▸ TASK MATERIAL:
+++++

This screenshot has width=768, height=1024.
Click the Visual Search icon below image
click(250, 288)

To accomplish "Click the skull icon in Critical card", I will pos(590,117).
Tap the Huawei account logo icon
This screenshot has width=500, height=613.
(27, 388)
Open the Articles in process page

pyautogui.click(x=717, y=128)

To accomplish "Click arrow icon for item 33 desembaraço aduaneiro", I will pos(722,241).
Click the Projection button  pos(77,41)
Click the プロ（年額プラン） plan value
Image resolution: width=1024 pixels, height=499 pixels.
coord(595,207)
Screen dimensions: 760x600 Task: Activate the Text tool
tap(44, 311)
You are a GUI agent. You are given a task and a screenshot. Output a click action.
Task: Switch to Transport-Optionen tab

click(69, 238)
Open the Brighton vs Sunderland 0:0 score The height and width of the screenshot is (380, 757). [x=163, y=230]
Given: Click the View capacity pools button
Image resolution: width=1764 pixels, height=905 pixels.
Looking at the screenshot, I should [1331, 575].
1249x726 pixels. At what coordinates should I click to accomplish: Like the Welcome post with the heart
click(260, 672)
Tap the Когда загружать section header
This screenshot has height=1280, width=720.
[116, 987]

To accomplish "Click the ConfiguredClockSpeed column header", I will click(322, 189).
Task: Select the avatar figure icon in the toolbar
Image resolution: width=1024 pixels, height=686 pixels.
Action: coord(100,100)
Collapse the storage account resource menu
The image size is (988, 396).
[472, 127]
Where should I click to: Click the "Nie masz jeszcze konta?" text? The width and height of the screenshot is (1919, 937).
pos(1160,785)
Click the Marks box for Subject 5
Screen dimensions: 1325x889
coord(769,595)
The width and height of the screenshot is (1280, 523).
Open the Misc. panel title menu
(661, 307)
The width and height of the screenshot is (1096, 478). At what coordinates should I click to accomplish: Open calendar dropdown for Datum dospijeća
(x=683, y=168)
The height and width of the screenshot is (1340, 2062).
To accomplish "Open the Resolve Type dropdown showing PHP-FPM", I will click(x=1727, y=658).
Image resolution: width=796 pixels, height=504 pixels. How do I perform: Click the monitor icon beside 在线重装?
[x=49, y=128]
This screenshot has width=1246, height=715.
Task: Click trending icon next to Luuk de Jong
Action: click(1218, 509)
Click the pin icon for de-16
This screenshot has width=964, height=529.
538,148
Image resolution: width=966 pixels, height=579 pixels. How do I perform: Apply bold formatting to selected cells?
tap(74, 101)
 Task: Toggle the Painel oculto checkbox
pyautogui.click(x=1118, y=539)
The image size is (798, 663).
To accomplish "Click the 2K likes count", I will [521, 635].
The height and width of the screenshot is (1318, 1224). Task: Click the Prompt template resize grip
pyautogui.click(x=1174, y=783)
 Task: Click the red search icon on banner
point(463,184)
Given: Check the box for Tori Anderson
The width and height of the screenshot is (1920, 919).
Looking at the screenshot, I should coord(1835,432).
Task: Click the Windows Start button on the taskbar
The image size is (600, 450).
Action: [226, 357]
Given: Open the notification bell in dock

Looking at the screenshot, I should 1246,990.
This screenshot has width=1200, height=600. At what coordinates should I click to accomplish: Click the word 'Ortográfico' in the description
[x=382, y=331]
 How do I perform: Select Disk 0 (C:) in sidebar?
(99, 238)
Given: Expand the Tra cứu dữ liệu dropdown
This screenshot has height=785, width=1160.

+++++

▸ ASSIGNMENT: Reproduce the full set of entries above exactly, without dropping a line.

▸ WRITTEN RESPONSE:
This screenshot has width=768, height=1024.
Click the Visual Search icon below image
click(250, 288)

To accomplish "Click the skull icon in Critical card", I will pos(590,117).
Tap the Huawei account logo icon
This screenshot has width=500, height=613.
(27, 388)
Open the Articles in process page

pyautogui.click(x=717, y=128)

To accomplish "Click arrow icon for item 33 desembaraço aduaneiro", I will pos(722,241).
Click the Projection button  pos(77,41)
Click the プロ（年額プラン） plan value
Image resolution: width=1024 pixels, height=499 pixels.
coord(595,207)
Screen dimensions: 760x600 Task: Activate the Text tool
tap(44, 311)
You are a GUI agent. You are given a task and a screenshot. Output a click action.
Task: Switch to Transport-Optionen tab

click(69, 238)
Open the Brighton vs Sunderland 0:0 score The height and width of the screenshot is (380, 757). [x=163, y=230]
Given: Click the View capacity pools button
Image resolution: width=1764 pixels, height=905 pixels.
Looking at the screenshot, I should [1331, 575].
1249x726 pixels. At what coordinates should I click to accomplish: Like the Welcome post with the heart
click(260, 672)
Tap the Когда загружать section header
This screenshot has height=1280, width=720.
[116, 987]

To accomplish "Click the ConfiguredClockSpeed column header", I will click(322, 189).
Task: Select the avatar figure icon in the toolbar
Image resolution: width=1024 pixels, height=686 pixels.
Action: coord(100,100)
Collapse the storage account resource menu
The image size is (988, 396).
[472, 127]
Where should I click to: Click the "Nie masz jeszcze konta?" text? The width and height of the screenshot is (1919, 937).
pos(1160,785)
Click the Marks box for Subject 5
Screen dimensions: 1325x889
coord(769,595)
The width and height of the screenshot is (1280, 523).
Open the Misc. panel title menu
(661, 307)
The width and height of the screenshot is (1096, 478). At what coordinates should I click to accomplish: Open calendar dropdown for Datum dospijeća
(x=683, y=168)
The height and width of the screenshot is (1340, 2062).
To accomplish "Open the Resolve Type dropdown showing PHP-FPM", I will click(x=1727, y=658).
Image resolution: width=796 pixels, height=504 pixels. How do I perform: Click the monitor icon beside 在线重装?
[x=49, y=128]
This screenshot has width=1246, height=715.
Task: Click trending icon next to Luuk de Jong
Action: click(1218, 509)
Click the pin icon for de-16
This screenshot has width=964, height=529.
538,148
Image resolution: width=966 pixels, height=579 pixels. How do I perform: Apply bold formatting to selected cells?
tap(74, 101)
 Task: Toggle the Painel oculto checkbox
pyautogui.click(x=1118, y=539)
The image size is (798, 663).
To accomplish "Click the 2K likes count", I will [521, 635].
The height and width of the screenshot is (1318, 1224). Task: Click the Prompt template resize grip
pyautogui.click(x=1174, y=783)
 Task: Click the red search icon on banner
point(463,184)
Given: Check the box for Tori Anderson
The width and height of the screenshot is (1920, 919).
Looking at the screenshot, I should coord(1835,432).
Task: Click the Windows Start button on the taskbar
The image size is (600, 450).
Action: [226, 357]
Given: Open the notification bell in dock

Looking at the screenshot, I should 1246,990.
This screenshot has width=1200, height=600. At what coordinates should I click to accomplish: Click the word 'Ortográfico' in the description
[x=382, y=331]
 How do I perform: Select Disk 0 (C:) in sidebar?
(99, 238)
Given: Expand the Tra cứu dữ liệu dropdown
This screenshot has height=785, width=1160.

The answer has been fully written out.